• [Try it] Restate the records in full, keeping every word as it is.

• [Exercise data]
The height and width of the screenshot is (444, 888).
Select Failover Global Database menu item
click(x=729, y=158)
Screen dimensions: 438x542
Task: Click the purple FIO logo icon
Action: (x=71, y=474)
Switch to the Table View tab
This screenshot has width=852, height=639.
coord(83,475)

• [Response below]
The height and width of the screenshot is (444, 888).
Select Failover Global Database menu item
click(x=729, y=158)
Screen dimensions: 438x542
Task: Click the purple FIO logo icon
Action: (x=71, y=474)
Switch to the Table View tab
This screenshot has width=852, height=639.
coord(83,475)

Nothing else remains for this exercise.